Evaluating Autoencoders for Parametric and Invertible Multidimensional Projections
This work addresses a specific need in data visualization for researchers and practitioners by enabling efficient embedding and data generation, though it is incremental as it builds on existing autoencoder and projection methods.
The paper tackled the problem of creating parametric and invertible multidimensional projections simultaneously, which had not been explored before, and found that autoencoders with a customized loss function produce smoother projections than feed-forward neural networks, offering user control over smoothing.

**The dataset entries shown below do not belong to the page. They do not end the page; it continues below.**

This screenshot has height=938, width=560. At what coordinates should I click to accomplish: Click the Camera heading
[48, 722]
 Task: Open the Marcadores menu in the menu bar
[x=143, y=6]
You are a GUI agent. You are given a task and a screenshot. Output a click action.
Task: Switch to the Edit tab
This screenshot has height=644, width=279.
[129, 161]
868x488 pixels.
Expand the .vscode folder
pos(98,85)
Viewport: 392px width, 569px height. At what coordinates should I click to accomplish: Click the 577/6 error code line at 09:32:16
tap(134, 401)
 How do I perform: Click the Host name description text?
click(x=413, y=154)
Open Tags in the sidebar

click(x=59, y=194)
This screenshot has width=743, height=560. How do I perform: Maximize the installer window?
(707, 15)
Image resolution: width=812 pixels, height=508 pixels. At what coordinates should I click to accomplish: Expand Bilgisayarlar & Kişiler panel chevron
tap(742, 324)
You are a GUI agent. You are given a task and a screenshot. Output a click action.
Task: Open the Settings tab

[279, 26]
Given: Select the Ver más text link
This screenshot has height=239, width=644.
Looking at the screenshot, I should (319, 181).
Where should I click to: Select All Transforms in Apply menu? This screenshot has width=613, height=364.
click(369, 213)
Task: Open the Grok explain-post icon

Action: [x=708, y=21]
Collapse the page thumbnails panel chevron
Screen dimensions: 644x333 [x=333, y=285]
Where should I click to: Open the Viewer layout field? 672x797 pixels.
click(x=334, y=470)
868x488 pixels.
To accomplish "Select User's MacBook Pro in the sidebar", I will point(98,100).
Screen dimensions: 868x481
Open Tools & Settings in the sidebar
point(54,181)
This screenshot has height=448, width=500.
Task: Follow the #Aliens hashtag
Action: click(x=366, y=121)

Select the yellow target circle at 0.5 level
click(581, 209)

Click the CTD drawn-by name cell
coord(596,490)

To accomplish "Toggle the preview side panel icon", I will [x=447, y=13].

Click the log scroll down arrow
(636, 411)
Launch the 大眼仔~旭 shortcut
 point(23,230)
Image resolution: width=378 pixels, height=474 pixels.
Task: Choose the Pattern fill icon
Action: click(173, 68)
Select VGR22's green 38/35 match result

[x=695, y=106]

Recently, neural networks have gained attention for creating parametric and invertible multidimensional data projections. Parametric projections allow for embedding previously unseen data without recomputing the projection as a whole, while invertible projections enable the generation of new data points. However, these properties have never been explored simultaneously for arbitrary projection methods. We evaluate three autoencoder (AE) architectures for creating parametric and invertible projections. Based on a given projection, we train AEs to learn a mapping into 2D space and an inverse mapping into the original space. We perform a quantitative and qualitative comparison on four datasets of varying dimensionality and pattern complexity using t-SNE. Our results indicate that AEs with a customized loss function can create smoother parametric and inverse projections than feed-forward neural networks while giving users control over the strength of the smoothing effect.